What do you do when rock bottom lasts for over a year? What do you do when you know there is a
possible fix but for some reason they just won't try?
I met
this person for three reasons.
First, to have a partner is this battle of depression. Second, to find out how I can better myself. Third, to help them. All I have to do now is decide if leaving them alone is
"helping them" or if I need to go above and beyond and risk losing a
friendship and maybe even a life.
I guess I'll just have to
let it play out and look for a sign.
Things happen for a reason and I know that reason will present itself
soon.
As we all remember from high school saying that we will always stay close with out friends.

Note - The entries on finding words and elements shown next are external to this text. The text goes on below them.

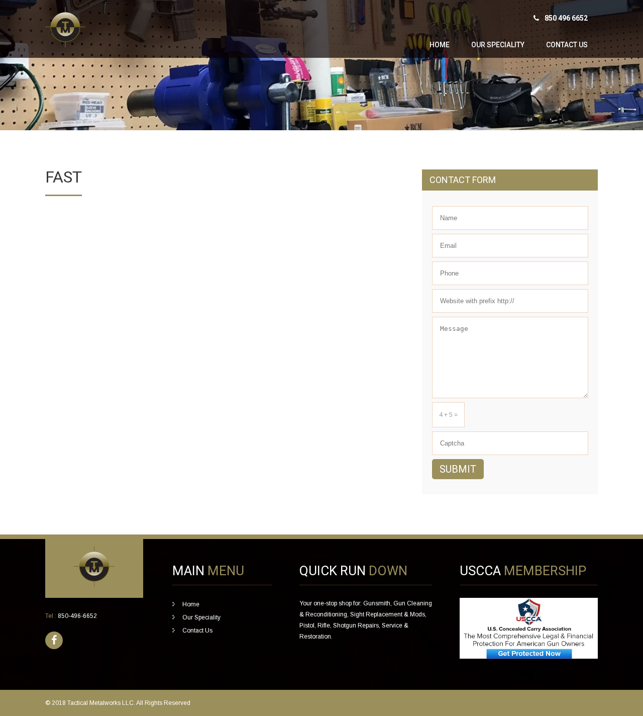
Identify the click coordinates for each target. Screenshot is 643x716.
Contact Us (567, 45)
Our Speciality (497, 45)
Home (440, 45)
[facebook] (54, 640)
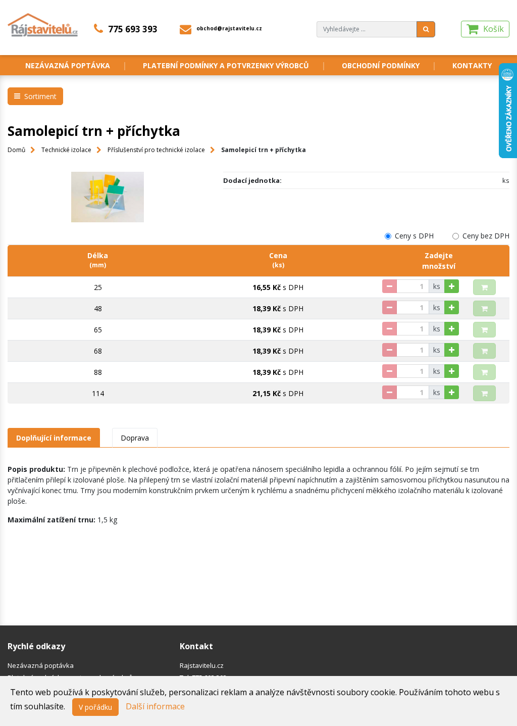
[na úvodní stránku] (43, 24)
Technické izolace (66, 150)
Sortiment (40, 96)
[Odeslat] (426, 29)
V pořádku (95, 707)
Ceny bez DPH (485, 235)
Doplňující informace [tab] (53, 438)
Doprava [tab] (135, 438)
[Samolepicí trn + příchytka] (108, 197)
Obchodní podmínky (381, 65)
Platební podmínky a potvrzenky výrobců (226, 65)
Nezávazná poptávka (67, 65)
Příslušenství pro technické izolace (156, 150)
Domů (16, 150)
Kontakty (472, 65)
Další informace (155, 706)
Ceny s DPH (414, 235)
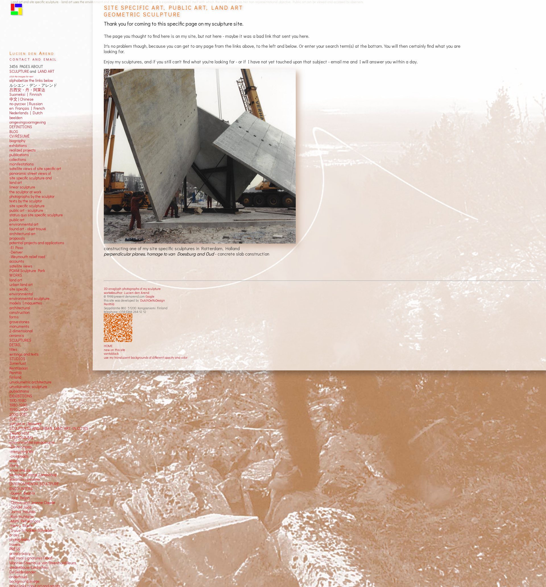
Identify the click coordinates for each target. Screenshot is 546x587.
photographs (19, 539)
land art (15, 280)
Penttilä (109, 304)
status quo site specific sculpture (36, 214)
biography (17, 140)
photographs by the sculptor (32, 196)
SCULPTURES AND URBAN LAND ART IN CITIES (48, 428)
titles (13, 349)
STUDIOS (17, 358)
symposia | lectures (25, 423)
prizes (14, 535)
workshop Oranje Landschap (33, 474)
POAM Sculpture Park (27, 270)
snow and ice (20, 470)
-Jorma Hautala (22, 511)
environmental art (23, 224)
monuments (19, 326)
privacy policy (19, 553)
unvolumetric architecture (30, 382)
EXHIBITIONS (20, 396)
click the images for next (21, 76)
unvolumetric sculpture (28, 386)
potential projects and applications (36, 242)
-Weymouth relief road (27, 256)
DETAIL (15, 344)
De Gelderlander (22, 571)
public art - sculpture (26, 210)
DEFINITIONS (20, 126)
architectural (19, 307)
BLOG (13, 131)
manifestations (21, 164)
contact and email (33, 58)
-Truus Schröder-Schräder (31, 530)
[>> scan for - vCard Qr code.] (119, 328)
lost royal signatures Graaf (30, 558)
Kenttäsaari (18, 368)
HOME (108, 346)
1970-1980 (17, 400)
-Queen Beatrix (22, 493)
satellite (15, 266)
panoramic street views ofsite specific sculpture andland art (30, 178)
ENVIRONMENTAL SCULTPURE (34, 483)
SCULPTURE (19, 71)
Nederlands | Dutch (26, 112)
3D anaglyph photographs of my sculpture (132, 289)
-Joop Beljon (19, 497)
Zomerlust (17, 363)
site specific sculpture (27, 205)
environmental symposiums (32, 442)
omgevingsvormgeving (27, 122)
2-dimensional (21, 330)
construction (19, 312)
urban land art (21, 284)
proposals (17, 238)
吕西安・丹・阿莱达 (27, 89)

Now we all know that people grow apart and life happens. The next thing you know it's 25 years later and you're seeing friends at the class reunion that you haven't seen since graduation day. It happens. The friends we make as adults are no different. Some friends are meant to stay around forever and some are just meant to touch your life and move on. It when you have to decide to fight for a friendship or just let it float down the current that makes life tough.